## Description of the task
Every line from the one holding "Viewport: 1024px width, 576px" to the end of the entries should be repeated exactly, with the pictures left out.

## Excerpted records
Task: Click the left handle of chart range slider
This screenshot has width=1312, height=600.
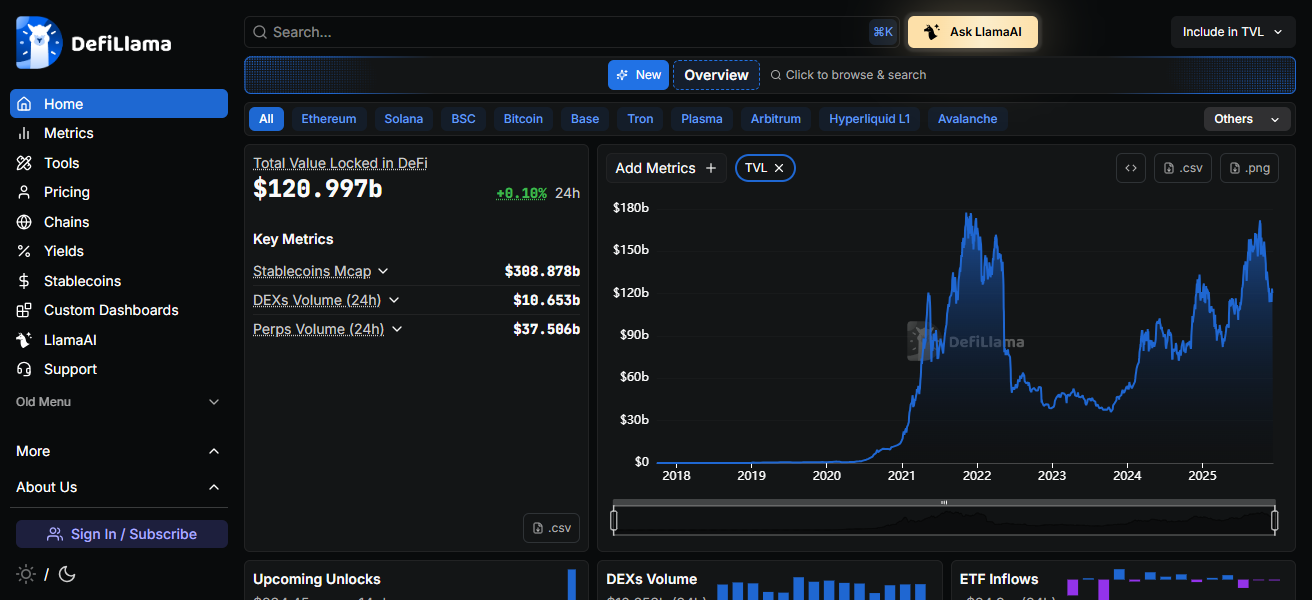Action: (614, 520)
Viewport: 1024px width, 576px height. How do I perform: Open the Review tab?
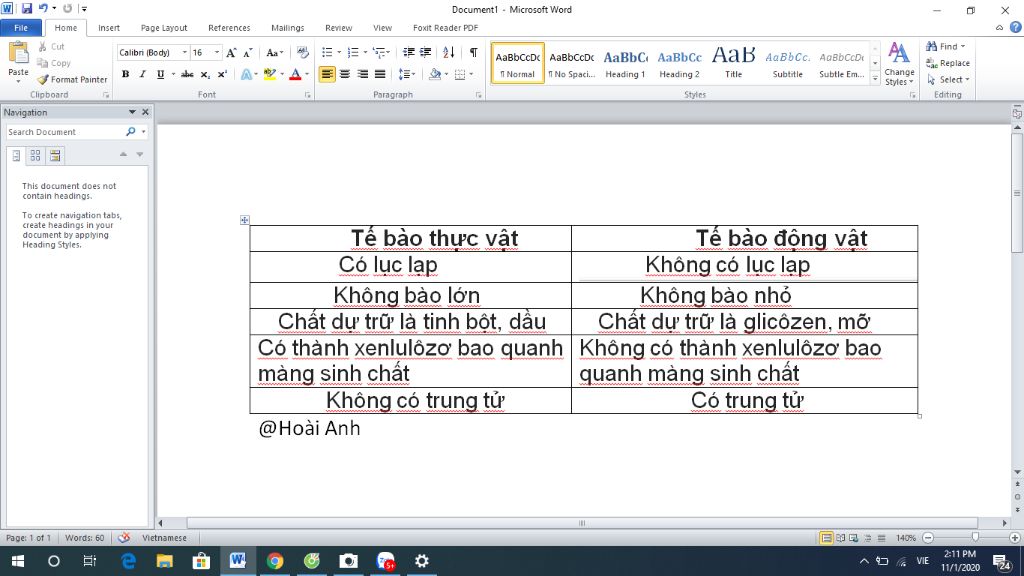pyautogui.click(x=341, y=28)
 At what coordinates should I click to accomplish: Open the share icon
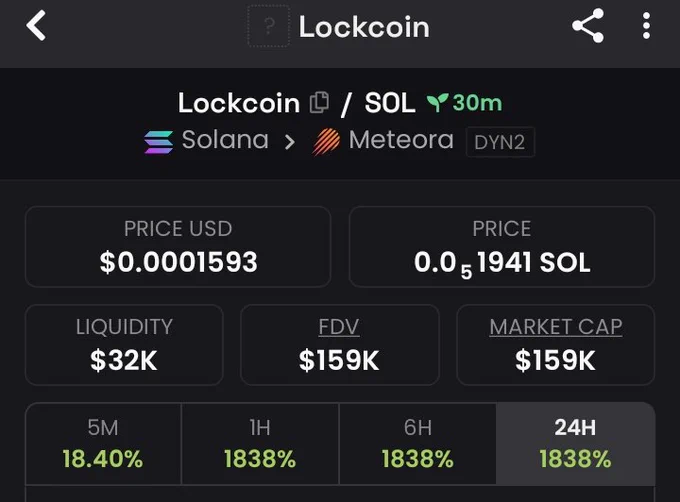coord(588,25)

## The completed task
Viewport: 1024px width, 576px height. How do I perform: Open the Review tab?
pyautogui.click(x=341, y=28)
 At what coordinates should I click to accomplish: Open the share icon
coord(588,25)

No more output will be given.